Saat-saat terakhir menjelang wafatnya, Bung Karno dijenguk putrinya, Rachmawati Sukarno Putri, di Wisma Yaso (Sumber : Facebook, Pemotret : Guntur Sukarno Putro.

Catatan Widminarko

Denpasar (B-Oneindonesia) – Bulan Bung Karno tahun 2026 di Bali telah berakhir dan ditutup Minggu (28/6). Bung Karno yang lahir 6 Juni 1901, wafat di Rumah Sakit Pusat Angkatan Darat Gatot Soebroto 21 Juni 1970. Sebelum wafat beliau pernah dirawat di Wisma Yaso.

Pernah terungkap adanya surat Bung Karno kepada istrinya, Ratna Sari Dewi, di Jepang. Dalam surat itu Bung Karno menulis, samasekali tidak tahu tentang peristiwa G30S/PKI.

Sebuah kisah cinta ternyata menyimpan rahasia sejarah bangsa. Surat pribadi Presiden pertama Republik Indonesia, Ir. Soekarno, kepada istrinya Ratna Sari Dewi di Jepang, menjadi sorotan publik setelah ditemukan oleh Arsip Nasional Republik Indonesia (ANRI).

Di balik kalimat penuh kasih seorang suami kepada istrinya, terselip pengakuan Bung Karno yang menyentuh hati dan sekaligus mengguncang pandangan tentang peristiwa kelam G30S/PKI.

Dalam surat yang disebut tak boleh dipegang, hanya boleh dibaca, itu Bung Karno menulis dari hati terdalamnya bahwa ia tidak mengetahui samasekali tentang peristiwa G30S/PKI.

“Saya tidak tahu, tiba-tiba diajak ke sekitar Lubang Buaya terus digeser ke mana,” tulis Bung Karno dalam surat tersebut.

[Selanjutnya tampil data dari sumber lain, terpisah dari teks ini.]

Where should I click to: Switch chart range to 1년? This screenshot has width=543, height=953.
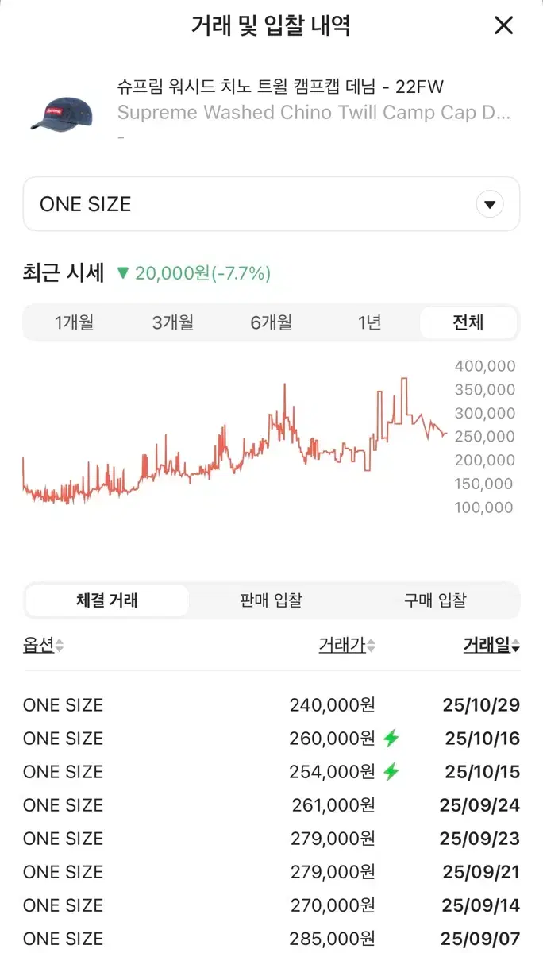coord(369,322)
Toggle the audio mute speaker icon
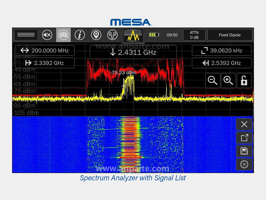Screen dimensions: 266x200 47,35
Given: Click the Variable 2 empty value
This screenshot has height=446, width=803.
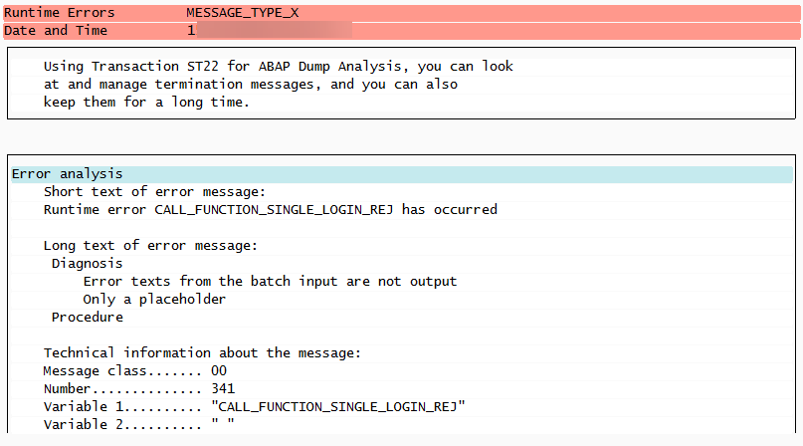Looking at the screenshot, I should click(223, 424).
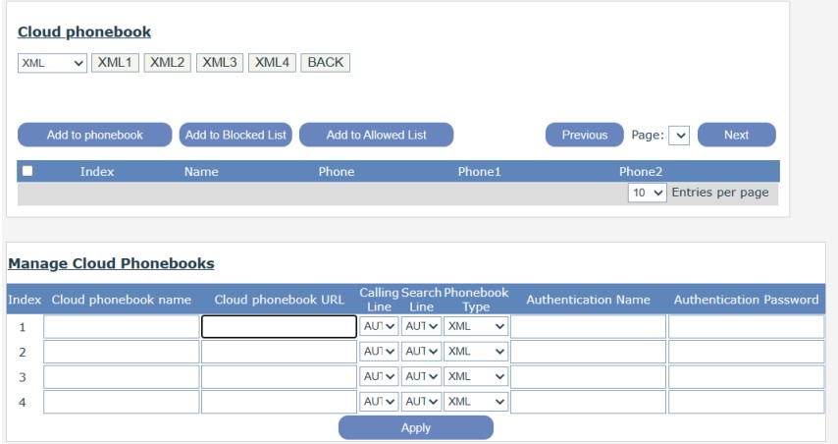This screenshot has height=444, width=838.
Task: Click Apply to save cloud phonebooks
Action: tap(415, 427)
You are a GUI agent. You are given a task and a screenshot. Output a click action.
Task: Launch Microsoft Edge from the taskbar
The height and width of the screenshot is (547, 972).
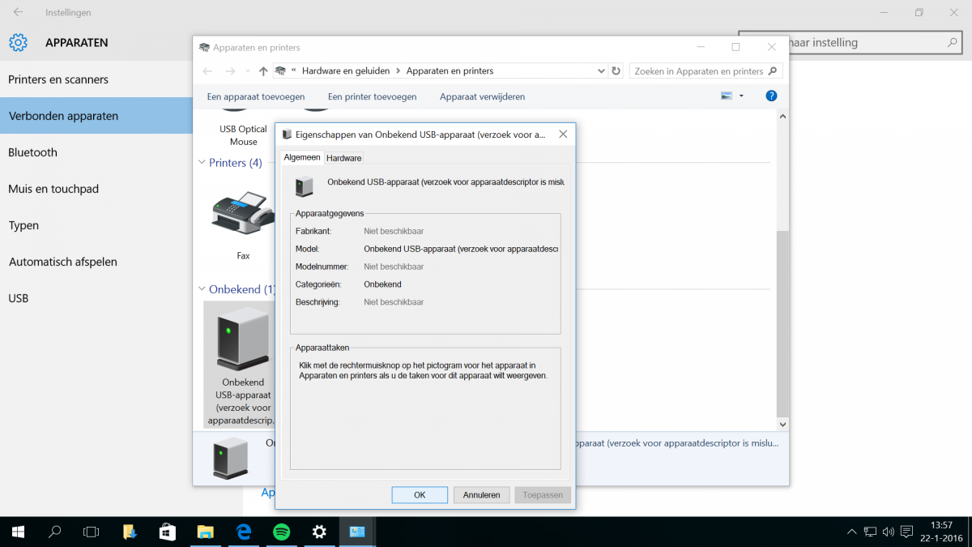tap(243, 532)
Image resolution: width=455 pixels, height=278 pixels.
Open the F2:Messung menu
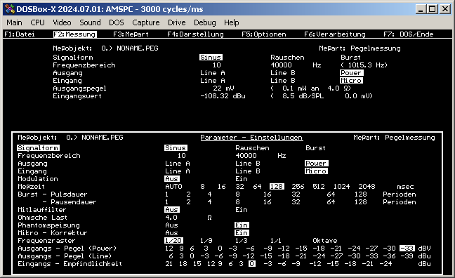click(75, 34)
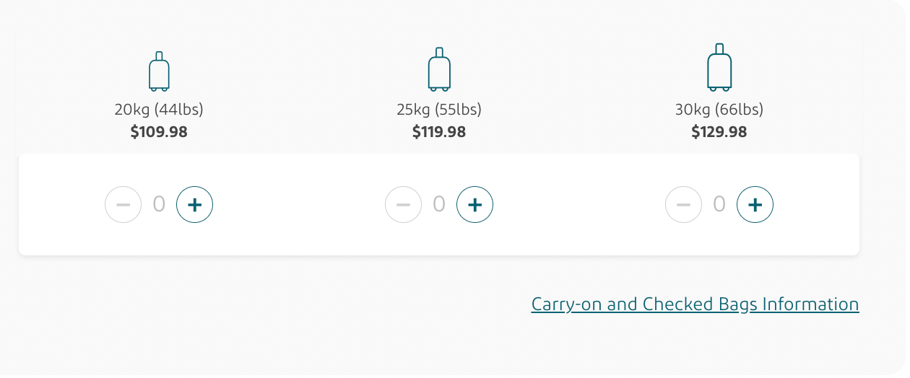Click the 30kg (66lbs) label
This screenshot has width=910, height=378.
[x=719, y=110]
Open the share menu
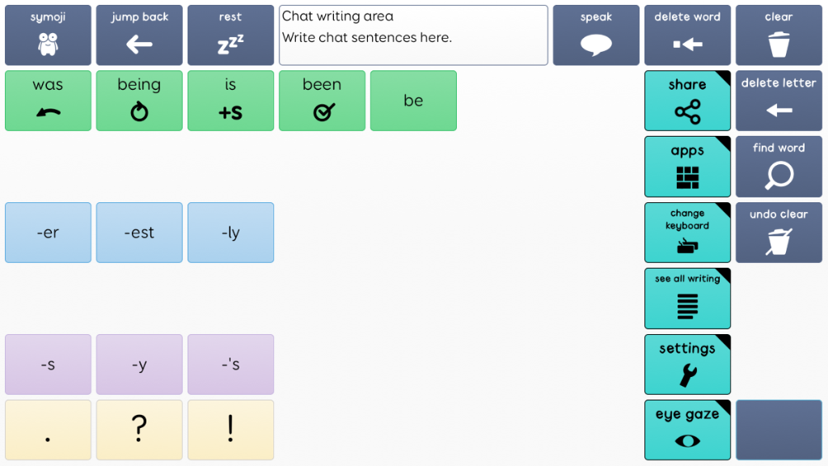Viewport: 828px width, 466px height. pyautogui.click(x=687, y=101)
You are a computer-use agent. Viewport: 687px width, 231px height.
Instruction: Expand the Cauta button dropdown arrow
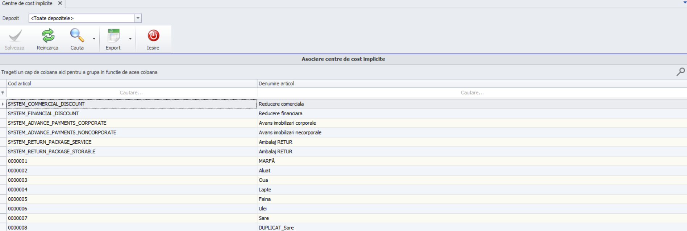click(94, 39)
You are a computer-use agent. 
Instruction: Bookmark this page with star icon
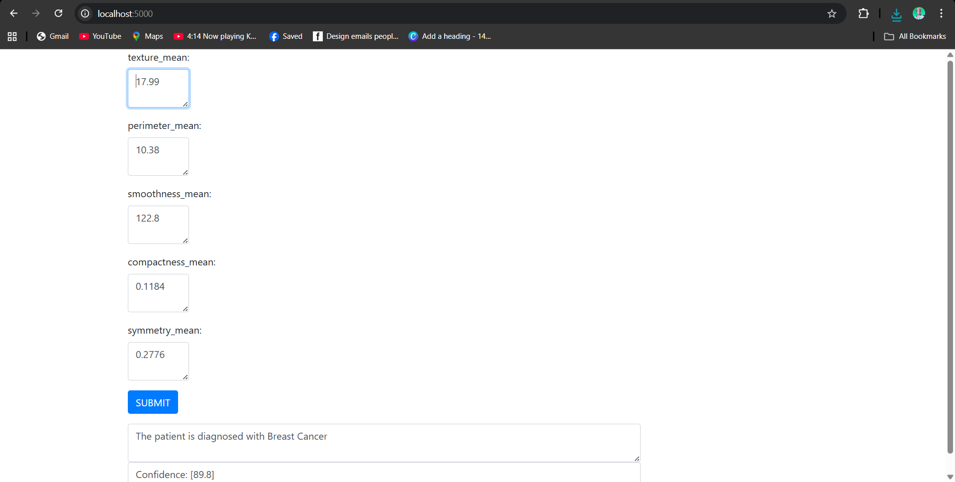pyautogui.click(x=832, y=13)
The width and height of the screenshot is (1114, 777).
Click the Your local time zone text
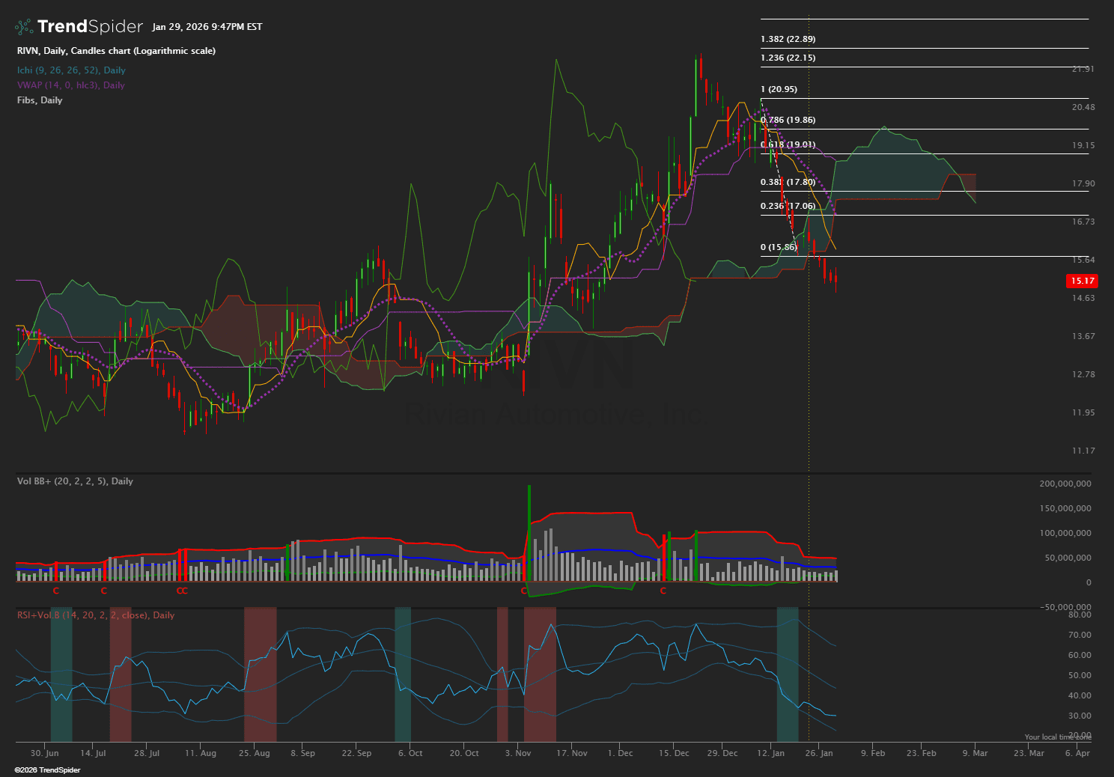[1057, 737]
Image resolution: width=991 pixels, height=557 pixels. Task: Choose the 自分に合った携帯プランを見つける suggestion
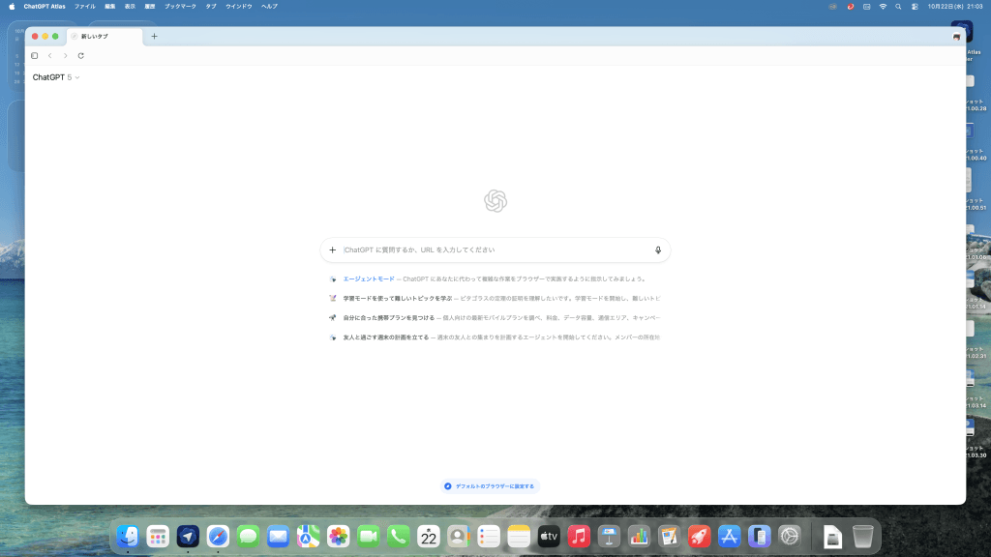(x=388, y=317)
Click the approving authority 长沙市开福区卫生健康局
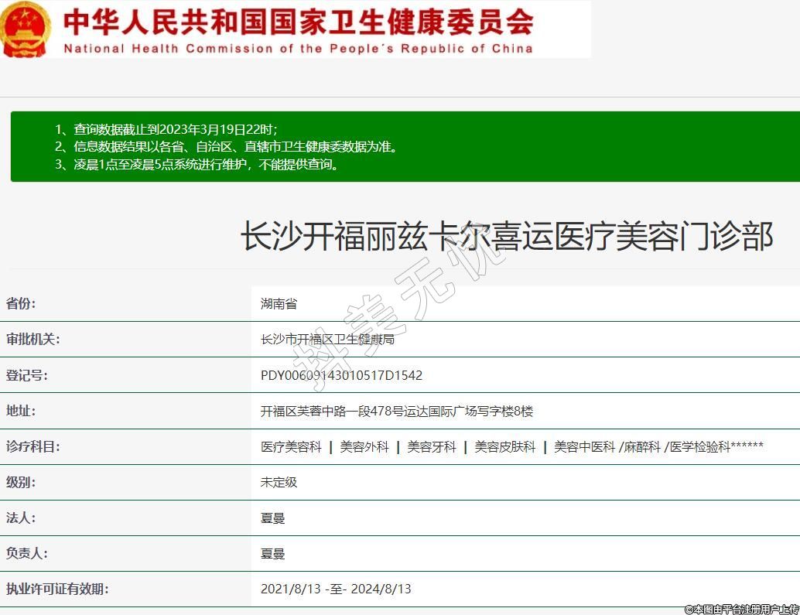Image resolution: width=800 pixels, height=615 pixels. coord(327,340)
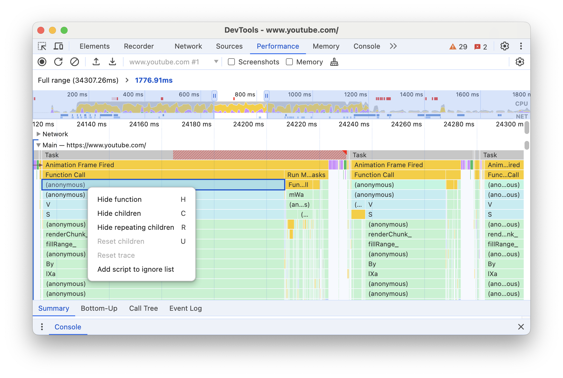
Task: Toggle the Screenshots checkbox
Action: [x=231, y=62]
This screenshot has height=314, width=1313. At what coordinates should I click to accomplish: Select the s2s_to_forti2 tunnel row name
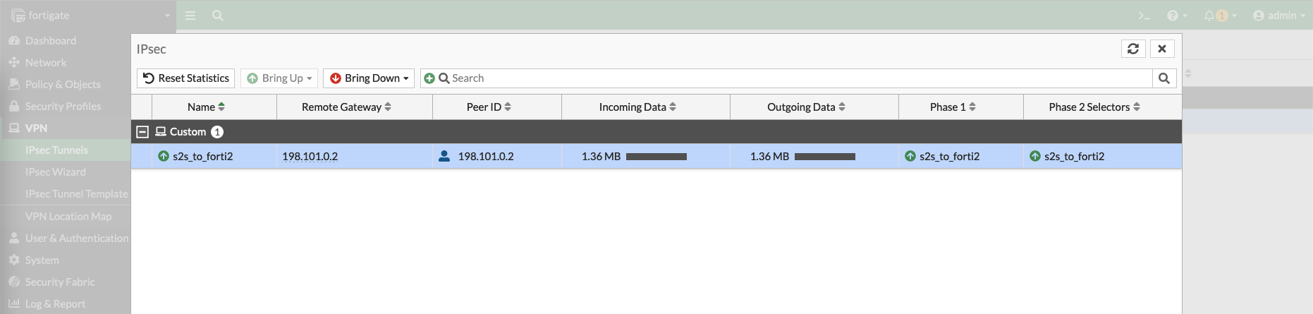(202, 157)
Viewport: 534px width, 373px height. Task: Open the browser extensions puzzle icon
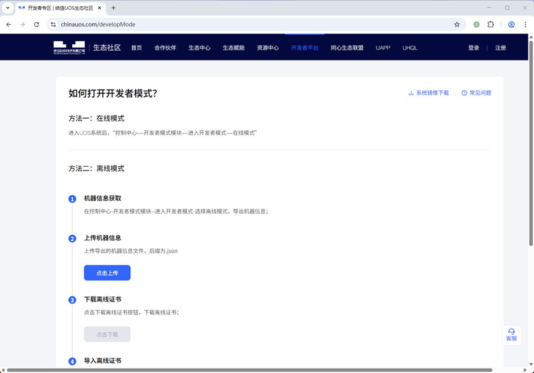pyautogui.click(x=490, y=24)
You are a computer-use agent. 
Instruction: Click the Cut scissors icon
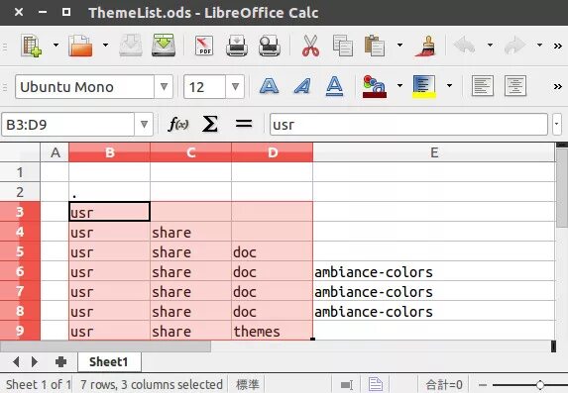pyautogui.click(x=311, y=46)
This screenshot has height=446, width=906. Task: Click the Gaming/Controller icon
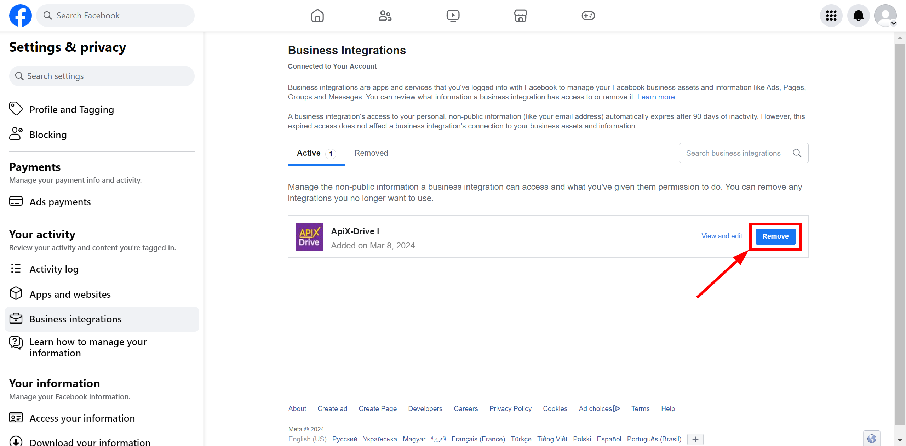[x=589, y=16]
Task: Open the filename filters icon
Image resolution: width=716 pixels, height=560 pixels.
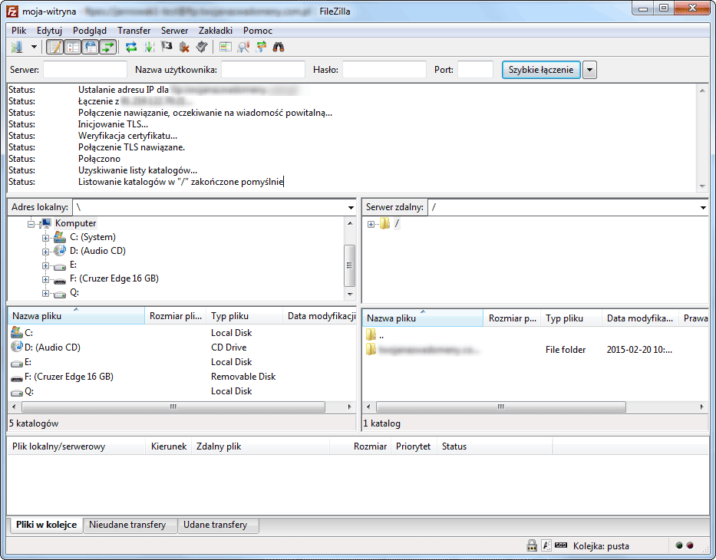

Kutipan itu diungkapkan oleh Menteri Pendayagunaan Aparatur Negara dan Reformasi Birokrasi era Presiden Jokowi Abdullah Azwar Anas saat membacakan isi arsip yang baru ditemukan. Ucapan tersebut menegaskan bahwa Bung Karno merasa tidak terlibat dan tidak diberi tahu apa pun mengenai tragedi yang mengguncang bangsa pada tahun 1965 itu.

Surat ini merupakan salah satu dari 300 arsip berharga yang baru saja dikumpulkan ANRI dari Tokyo, Jepang. Arsip tersebut ditemukan tersimpan rapi di kediaman Ratna Sari Dewi, istri keenam Bung Karno, dan selama ini belum pernah dipublikasikan kepada masyarakat.

Kepala ANRI, Imam Gunarto menyebut bahwa dokumen tersebut sudah disalin dan dibawa ke Indonesia, namun naskah aslinya masih berada di Jepang. ANRI tengah berkoordinasi dengan Kedutaan Besar Republik Indonesia di Tokyo untuk membawa pulang surat bersejarah itu secara resmi.

Temuan ini bukan sekadar arsip cinta antara dua insan, melainkan potongan penting sejarah yang bisa memberi warna baru pada pemahaman kita tentang G30S/PKI dan posisi Bung Karno di tengah badai politik masa itu.

Surat yang ditulis dengan tinta kasih ternyata juga menjadi saksi bisu pergulatan batin seorang pemimpin besar yang tengah dikhianati oleh sejarahnya sendiri.